Responding to Daniels' radio report, KSP Trooper William Adams and Sergeant Derrick Sturgill deployed tire deflation devices, spike strips, at the intersection of KY-15 and KY-160. [Id.]. Even after the Camry crossed the strips and the tires burst, it continued to travel at speeds around 50 miles per hour. Another KSP Trooper, Bobby Roberts, attempted a moving roadblock until he noticed oncoming traffic cresting over a hill. [Id.]. Finally, Daniels then obtained Sergeant Sturgill's permission to conduct a PIT maneuver, which involved Daniels using his cruiser to physically stop the Camry by making contact with the Camry's rear passenger panel. Daniels executed the maneuver and the Camry careened off to the side of the road, striking the guardrail passenger side first.

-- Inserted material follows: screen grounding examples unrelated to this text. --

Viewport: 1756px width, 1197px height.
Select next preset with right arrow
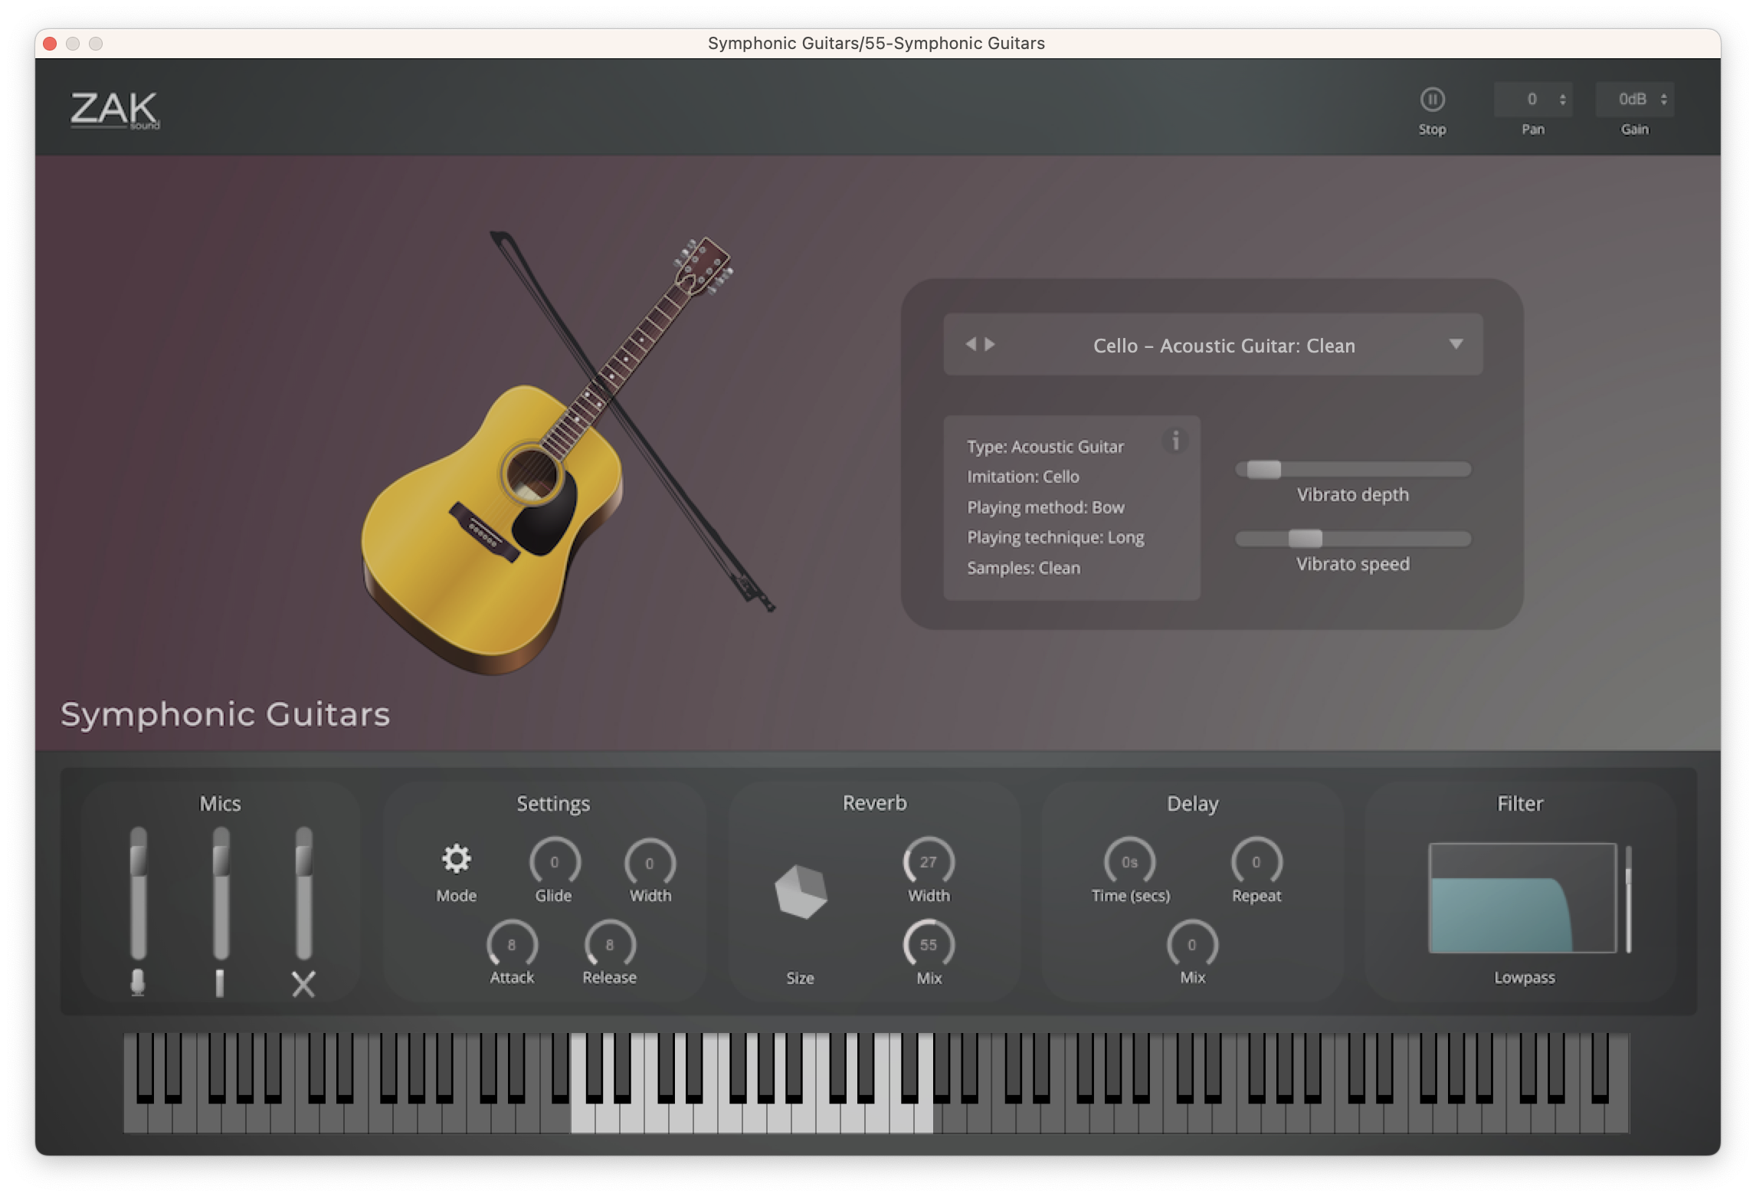click(990, 344)
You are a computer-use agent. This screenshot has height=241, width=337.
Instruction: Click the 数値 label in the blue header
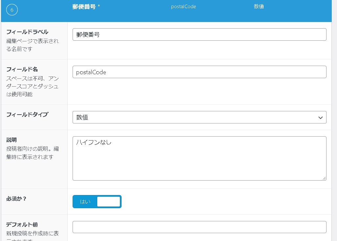tap(259, 7)
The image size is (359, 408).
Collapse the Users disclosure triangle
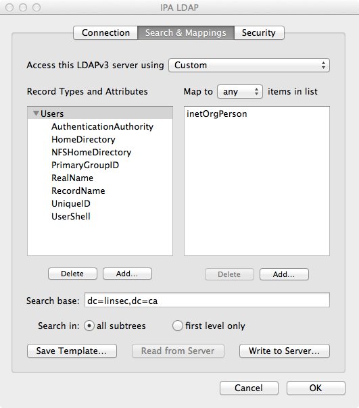tap(36, 113)
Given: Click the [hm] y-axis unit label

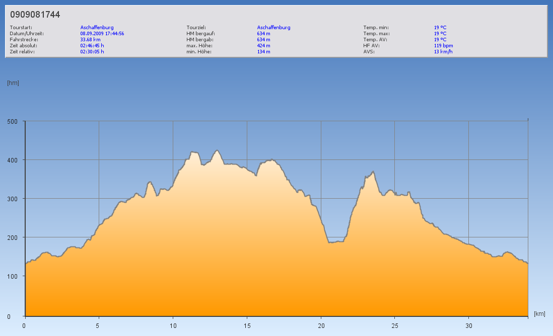Looking at the screenshot, I should (x=13, y=83).
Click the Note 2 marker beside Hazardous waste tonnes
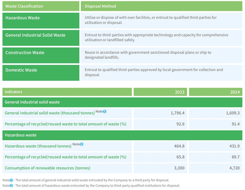 click(82, 144)
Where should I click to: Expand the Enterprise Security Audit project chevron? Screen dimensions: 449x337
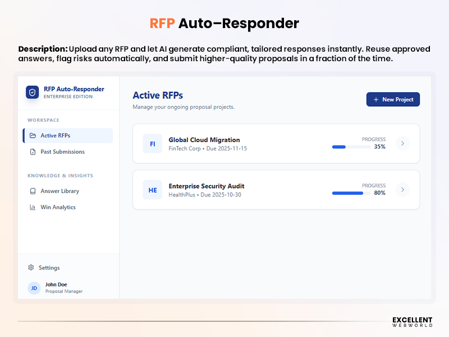coord(402,190)
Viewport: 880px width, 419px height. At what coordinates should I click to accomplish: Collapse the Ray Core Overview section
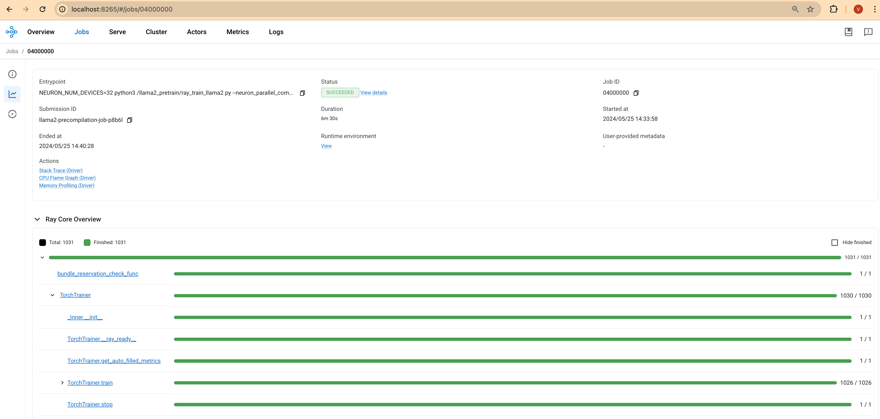coord(37,219)
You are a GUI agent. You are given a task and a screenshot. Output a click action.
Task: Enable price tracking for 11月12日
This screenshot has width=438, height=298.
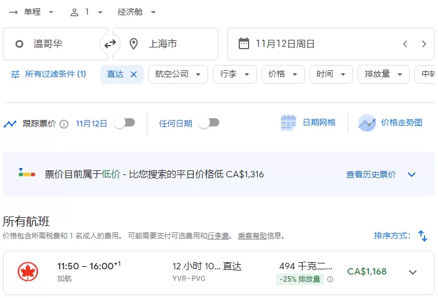click(125, 123)
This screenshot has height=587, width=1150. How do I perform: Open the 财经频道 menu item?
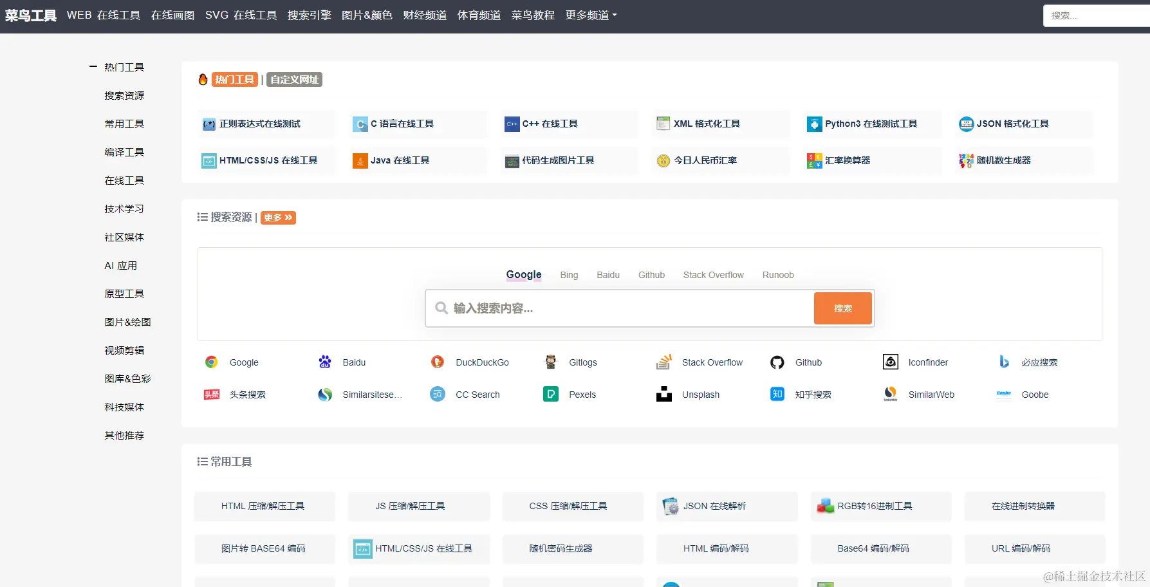[424, 15]
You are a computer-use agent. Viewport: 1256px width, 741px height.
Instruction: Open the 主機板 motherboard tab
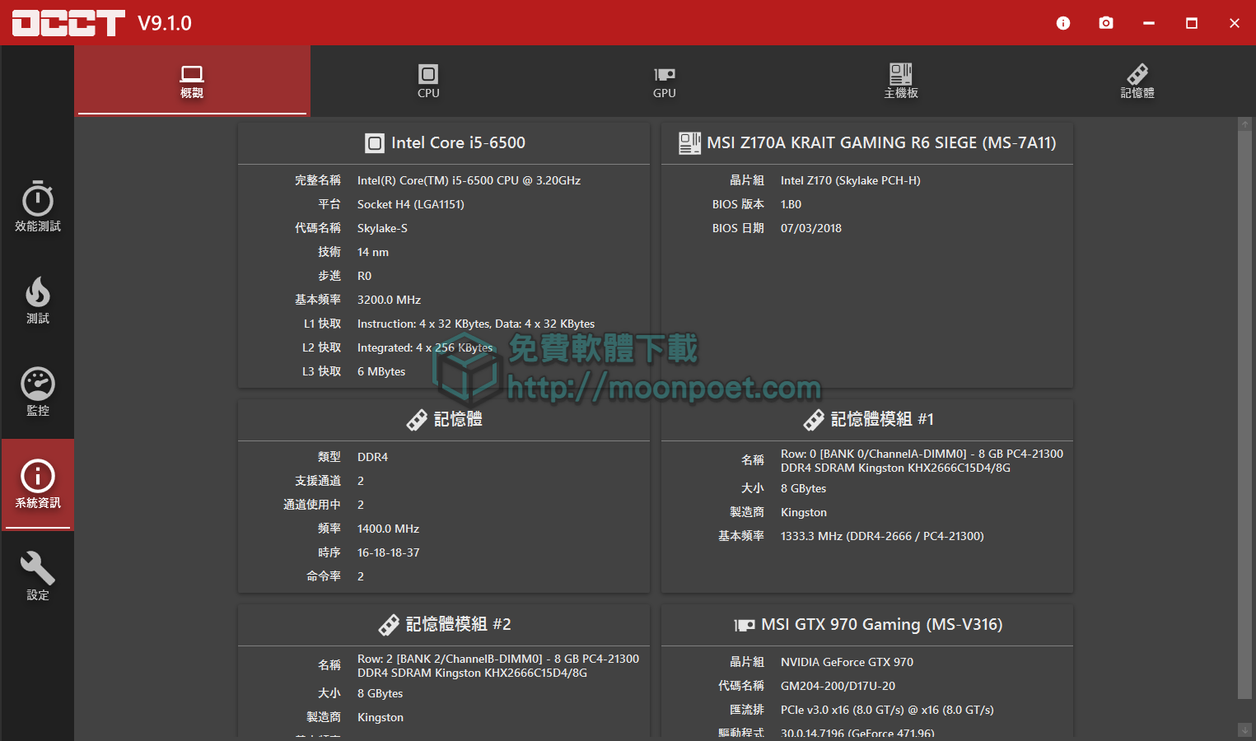point(900,80)
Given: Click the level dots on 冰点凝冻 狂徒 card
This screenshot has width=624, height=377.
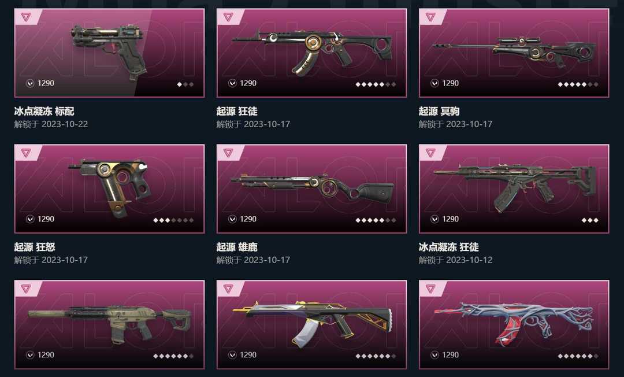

When Trooper Adams exited his cruiser on the scene of the crash, “there was a lot of screaming and commotion.” [R. 47-2 at pg. 5]. As he approached the Camry, he saw a side window explode and heard a loud popping noise. He later learned that Trooper Daniels had “taken his flashlight and slung it and busted it through” the car window but, at the time, he thought the sound could have been a gunshot. [Id.]. While the other troopers “struggle[ed]” to apprehend a non-cooperative Oliver on the driver's side of the car, Adams approached the passenger's side. [Id. at pg. 6]. He was the only officer on the scene to do so. The windows were heavily tinted, and he could hear Sergeant Sturgill on the other side of the vehicle yelling, “tase him” repeatedly.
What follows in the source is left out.